MoominMai · 02/10/2025 16:24

OneAmberFinch · 02/10/2025 11:34

Huh? It would be deeply weird NOT to ask.

Right?! It’s a good thing that people are checking their compatibility and preferences early on. As a woman, I asked exactly the same Qs of my ex and he wasn’t offended just answered truthfully so I could manage my expectations of what getting into a relationship with him may entail 🤷🏻‍♀️

everychildmatters · 02/10/2025 16:25

@JHound Why not? I dated a lovely man once with no children and he knew I had two of my own... so lovely in fact that we're now happily married! 😊

Moveoverdarlin · 02/10/2025 16:27

Makes total sense to ask those questions. Who wants to get involved with someone who has a nightmare of an ex in their lives for the next 18 years? More people should be like this man.

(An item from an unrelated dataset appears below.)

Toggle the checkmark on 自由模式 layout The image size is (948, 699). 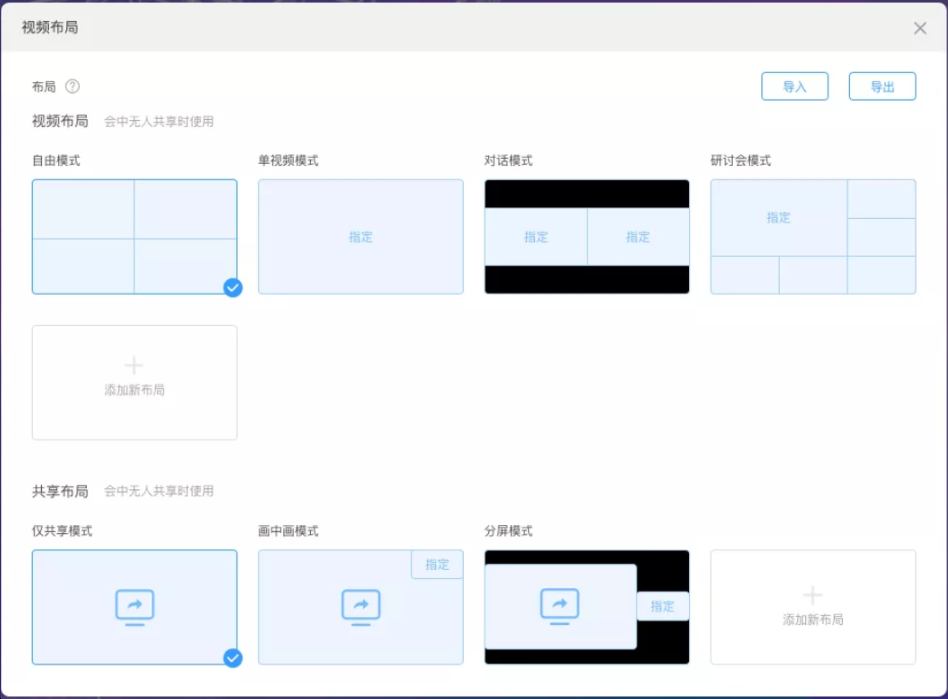(233, 288)
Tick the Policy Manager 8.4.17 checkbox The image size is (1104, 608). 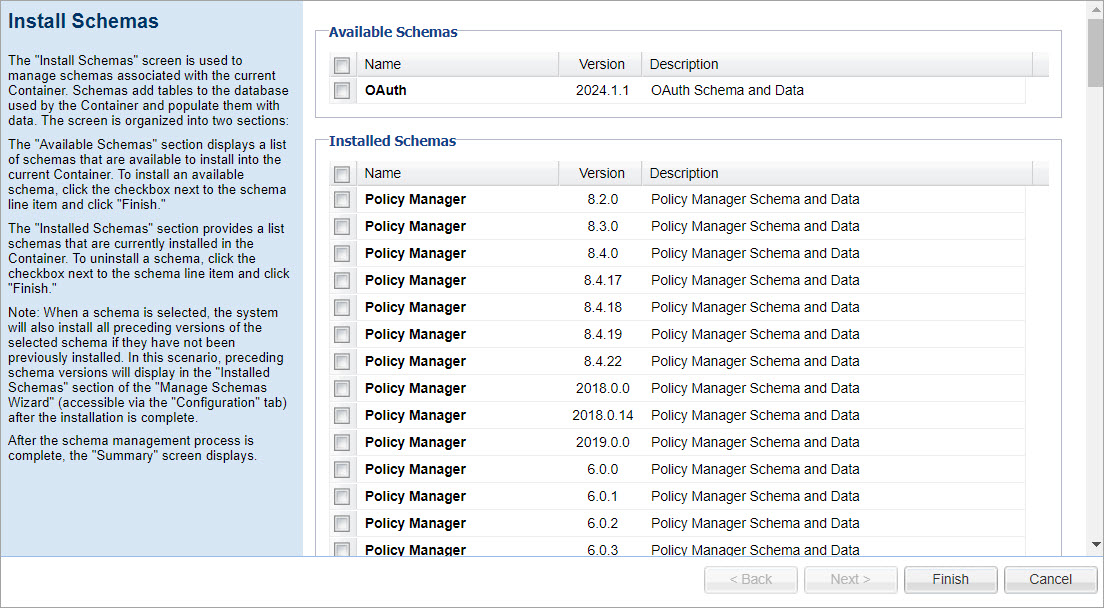(x=342, y=281)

everychildmatters · 02/10/2025 16:29

@Moveoverdarlin Oh yes - a woman who has suffered from abuse in a past relationship and happened to have children with that man should never be loved again(!)

LeaderBee · 02/10/2025 16:32

everychildmatters · 02/10/2025 16:29

@Moveoverdarlin Oh yes - a woman who has suffered from abuse in a past relationship and happened to have children with that man should never be loved again(!)

Not saying she shouldn't find love again but I certainly couldn't be arsed dealing with a snarky, vindictive, dickhead of an ex inserting themselves into a new relationship, it's not worth the effort.

Jtfrtj · 02/10/2025 16:32

everychildmatters · 02/10/2025 16:29

@Moveoverdarlin Oh yes - a woman who has suffered from abuse in a past relationship and happened to have children with that man should never be loved again(!)

No one is entitled to a relationship, it’s not a basic human right. If a woman is in that situation then it’s sad, however the father of her children continuing to make life hell is anybody else’s problem to deal with. No one should blindly walk into that.